## Consegna
Trascrivi per intero il brano sui best seller religiosi su Gesù, senza cambiare nulla.

## Documento
+ + + + + + +

Ma il ciclone Dan Brown non è passato invano, osserva il predicatore della Casa pontificia padre Raniero Cantalamessa, sulla sua scia fioriscono nuovi studi sulla figura di Gesù con l’intenzione di svelarne il vero volto ricoperto finora sotto la coltre dell’ortodossia ecclesiastica. Cercherà di riportare la questione nei «giusti confini» un libro che uscirà in primavera. Titolo Gesù di Nazareth. Dal battesimo nel Giordano alla trasfigurazione. L’autore è Benedetto XVI.

La Stampa, 1° marzo 2007



IL LIBRO E LA DOTTRINA

Best seller religiosi, "condanna" vaticana
"Codice da Vinci poco serio, l´Inchiesta su Gesù non tiene conto della fede"

Ieri a Roma la conferenza storico-religiosa voluta dal cardinale Ruini
Obiettivo: "Nessuna polemica, difendiamo la parola del Vangelo"

+ + + + + + +

## Dati riportati
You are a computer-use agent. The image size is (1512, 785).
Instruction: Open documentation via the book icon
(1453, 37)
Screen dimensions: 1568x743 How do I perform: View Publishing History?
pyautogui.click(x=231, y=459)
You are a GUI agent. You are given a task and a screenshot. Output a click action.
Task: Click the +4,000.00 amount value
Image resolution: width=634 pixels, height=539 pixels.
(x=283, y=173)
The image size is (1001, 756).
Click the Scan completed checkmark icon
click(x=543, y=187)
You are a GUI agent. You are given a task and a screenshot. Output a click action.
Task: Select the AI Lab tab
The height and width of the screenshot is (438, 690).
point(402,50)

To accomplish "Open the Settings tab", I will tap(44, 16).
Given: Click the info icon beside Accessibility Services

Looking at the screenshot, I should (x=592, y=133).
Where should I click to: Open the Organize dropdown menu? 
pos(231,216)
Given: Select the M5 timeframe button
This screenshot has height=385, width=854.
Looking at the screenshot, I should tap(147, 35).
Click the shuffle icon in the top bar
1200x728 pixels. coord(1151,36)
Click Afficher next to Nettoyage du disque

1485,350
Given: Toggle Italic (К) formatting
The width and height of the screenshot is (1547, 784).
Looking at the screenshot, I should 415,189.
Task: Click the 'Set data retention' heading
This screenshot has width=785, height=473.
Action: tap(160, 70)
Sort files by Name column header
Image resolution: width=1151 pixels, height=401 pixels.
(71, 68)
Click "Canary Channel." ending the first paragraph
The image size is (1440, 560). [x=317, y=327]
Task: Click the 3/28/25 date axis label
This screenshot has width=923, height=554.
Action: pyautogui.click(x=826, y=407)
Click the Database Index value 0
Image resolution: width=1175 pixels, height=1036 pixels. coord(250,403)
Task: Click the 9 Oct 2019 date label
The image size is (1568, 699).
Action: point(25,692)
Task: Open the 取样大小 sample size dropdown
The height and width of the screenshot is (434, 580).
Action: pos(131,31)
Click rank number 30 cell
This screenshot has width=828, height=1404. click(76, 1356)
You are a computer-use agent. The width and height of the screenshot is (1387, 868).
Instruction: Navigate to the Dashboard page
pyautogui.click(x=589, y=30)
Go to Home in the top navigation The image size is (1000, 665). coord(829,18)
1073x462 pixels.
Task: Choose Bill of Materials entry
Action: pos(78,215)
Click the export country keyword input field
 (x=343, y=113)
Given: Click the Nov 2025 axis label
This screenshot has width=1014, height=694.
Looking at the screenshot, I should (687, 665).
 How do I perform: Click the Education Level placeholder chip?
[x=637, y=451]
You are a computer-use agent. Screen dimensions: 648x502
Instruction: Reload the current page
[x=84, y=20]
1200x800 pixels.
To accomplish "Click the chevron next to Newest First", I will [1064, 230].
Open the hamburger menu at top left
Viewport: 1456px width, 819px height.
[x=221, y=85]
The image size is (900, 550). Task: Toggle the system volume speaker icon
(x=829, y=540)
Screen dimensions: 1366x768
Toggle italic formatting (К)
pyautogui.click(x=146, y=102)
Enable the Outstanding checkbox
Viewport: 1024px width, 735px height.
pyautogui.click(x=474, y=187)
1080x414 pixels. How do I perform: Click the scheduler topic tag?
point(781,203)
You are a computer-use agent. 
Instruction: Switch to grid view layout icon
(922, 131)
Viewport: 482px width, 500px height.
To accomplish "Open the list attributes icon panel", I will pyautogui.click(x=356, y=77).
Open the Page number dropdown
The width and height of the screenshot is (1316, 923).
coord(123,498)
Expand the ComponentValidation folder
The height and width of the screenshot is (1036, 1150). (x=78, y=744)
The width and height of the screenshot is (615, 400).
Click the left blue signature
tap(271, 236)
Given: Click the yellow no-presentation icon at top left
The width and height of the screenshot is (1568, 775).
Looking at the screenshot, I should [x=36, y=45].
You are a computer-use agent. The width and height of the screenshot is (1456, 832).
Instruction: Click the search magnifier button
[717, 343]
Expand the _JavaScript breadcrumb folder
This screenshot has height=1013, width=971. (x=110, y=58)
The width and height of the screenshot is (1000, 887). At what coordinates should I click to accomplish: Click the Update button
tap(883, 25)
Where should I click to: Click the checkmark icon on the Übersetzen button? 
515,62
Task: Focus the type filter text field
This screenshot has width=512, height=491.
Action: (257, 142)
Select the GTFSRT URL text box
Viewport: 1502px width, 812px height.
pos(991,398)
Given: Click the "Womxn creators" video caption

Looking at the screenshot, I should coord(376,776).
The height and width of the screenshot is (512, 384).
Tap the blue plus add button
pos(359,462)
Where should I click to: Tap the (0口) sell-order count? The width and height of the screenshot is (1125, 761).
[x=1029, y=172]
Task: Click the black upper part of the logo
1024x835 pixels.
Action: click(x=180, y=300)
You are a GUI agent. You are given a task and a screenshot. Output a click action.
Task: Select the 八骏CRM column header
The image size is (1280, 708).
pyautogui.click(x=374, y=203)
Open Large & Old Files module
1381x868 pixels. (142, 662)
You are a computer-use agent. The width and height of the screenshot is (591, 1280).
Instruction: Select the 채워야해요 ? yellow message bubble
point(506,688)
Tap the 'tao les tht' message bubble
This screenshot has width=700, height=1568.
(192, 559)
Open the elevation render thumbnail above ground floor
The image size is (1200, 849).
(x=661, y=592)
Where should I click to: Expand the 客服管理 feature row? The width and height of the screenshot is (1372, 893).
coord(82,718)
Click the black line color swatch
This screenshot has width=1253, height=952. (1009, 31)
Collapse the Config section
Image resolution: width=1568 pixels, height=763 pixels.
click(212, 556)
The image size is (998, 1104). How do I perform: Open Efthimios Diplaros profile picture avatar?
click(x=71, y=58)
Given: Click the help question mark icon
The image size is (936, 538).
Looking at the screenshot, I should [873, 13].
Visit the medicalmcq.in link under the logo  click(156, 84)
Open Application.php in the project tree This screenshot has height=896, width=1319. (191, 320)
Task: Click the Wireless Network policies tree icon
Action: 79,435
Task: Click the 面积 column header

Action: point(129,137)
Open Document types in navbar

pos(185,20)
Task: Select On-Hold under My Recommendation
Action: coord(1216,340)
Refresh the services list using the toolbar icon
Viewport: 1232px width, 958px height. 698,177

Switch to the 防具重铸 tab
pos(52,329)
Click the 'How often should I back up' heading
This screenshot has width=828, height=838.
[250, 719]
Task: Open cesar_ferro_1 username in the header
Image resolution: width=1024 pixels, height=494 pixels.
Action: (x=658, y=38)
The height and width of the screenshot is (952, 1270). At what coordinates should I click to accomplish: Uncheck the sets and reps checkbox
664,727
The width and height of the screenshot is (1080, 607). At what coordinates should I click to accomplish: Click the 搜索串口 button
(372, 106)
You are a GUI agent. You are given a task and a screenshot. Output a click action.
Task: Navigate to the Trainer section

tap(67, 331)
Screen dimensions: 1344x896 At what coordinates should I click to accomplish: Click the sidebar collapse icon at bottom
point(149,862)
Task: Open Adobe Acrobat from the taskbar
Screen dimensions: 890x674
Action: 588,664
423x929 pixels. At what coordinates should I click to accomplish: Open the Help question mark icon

+ + + + + + +

## Risposta corretta
Ma il ciclone Dan Brown non è passato invano, osserva il predicatore della Casa pontificia padre Raniero Cantalamessa, sulla sua scia fioriscono nuovi studi sulla figura di Gesù con l’intenzione di svelarne il vero volto ricoperto finora sotto la coltre dell’ortodossia ecclesiastica. Cercherà di riportare la questione nei «giusti confini» un libro che uscirà in primavera. Titolo Gesù di Nazareth. Dal battesimo nel Giordano alla trasfigurazione. L’autore è Benedetto XVI.

La Stampa, 1° marzo 2007



IL LIBRO E LA DOTTRINA

Best seller religiosi, "condanna" vaticana
"Codice da Vinci poco serio, l´Inchiesta su Gesù non tiene conto della fede"

Ieri a Roma la conferenza storico-religiosa voluta dal cardinale Ruini
Obiettivo: "Nessuna polemica, difendiamo la parola del Vangelo"